Today, I want to take you into a GST case that feels strangely familiar.
You know that moment when an officer says, “Common sense se dekho… refund kaise milega?”
And you stand there thinking, “But GST doesn’t run on assumptions. It runs on law.”
Well, this judgment from the Karnataka High Court proves exactly that.
Summary
This case is about Mavenir Systems Pvt. Ltd., a Bengaluru-based software company exporting services. They filed refund claims of unutilized ITC for FY 2018–19 and 2019–20. Initially, the GST department sanctioned both refunds. Later, higher authorities reviewed and reversed the refunds, claiming that the taxpayer had not submitted eBRC/FIRC, that the beneficiary address mismatched, that the remittance purpose looked suspicious, and that the company was providing “intermediary services”—not exports. Based on these “common-sense” objections, the department issued SCNs and recovery demands and finally rejected the refunds.

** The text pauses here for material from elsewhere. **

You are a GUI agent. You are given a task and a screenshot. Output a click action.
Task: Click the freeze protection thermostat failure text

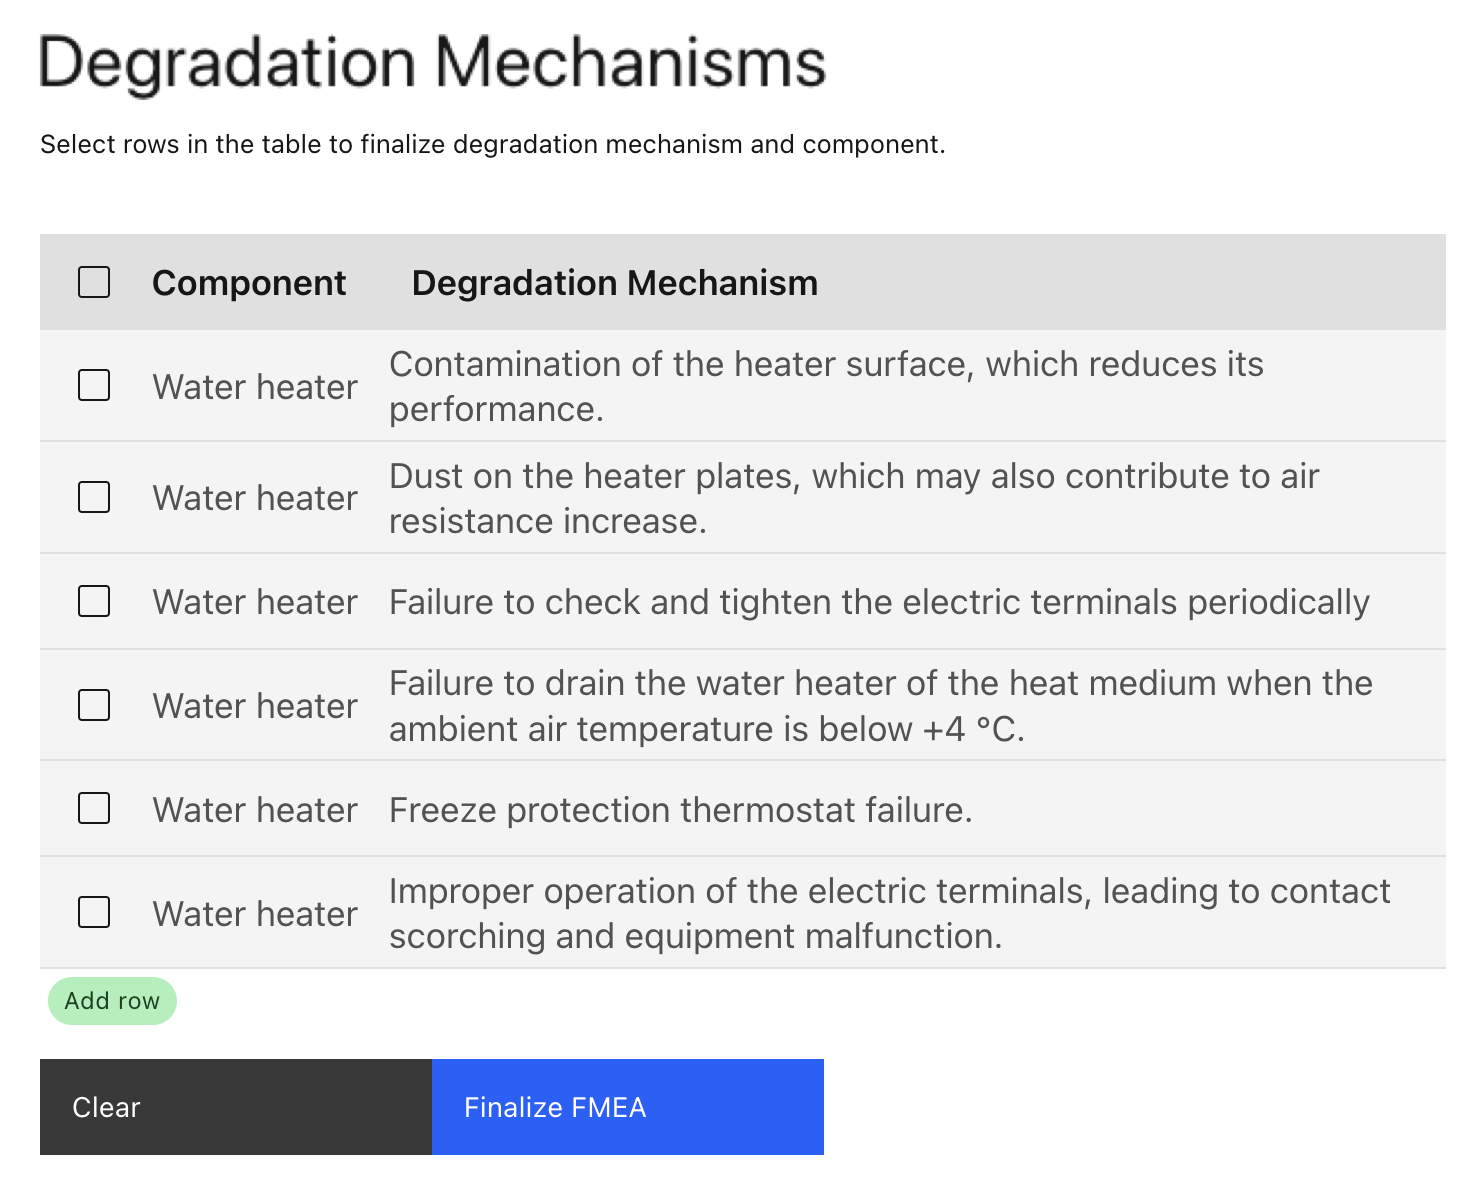[680, 810]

The High Court read the record carefully.
And then… it dismantled each ground one by one. The Court held that all documents were submitted, mismatched addresses and bank accounts do not invalidate export receipts, and the taxpayer was not an intermediary. The Court quashed all orders and directed the department to refund the ITC, with interest, within two months.
Facts of the Case
Mavenir Systems Pvt. Ltd. is a company providing software development and related services to overseas entities. It operates from Bengaluru.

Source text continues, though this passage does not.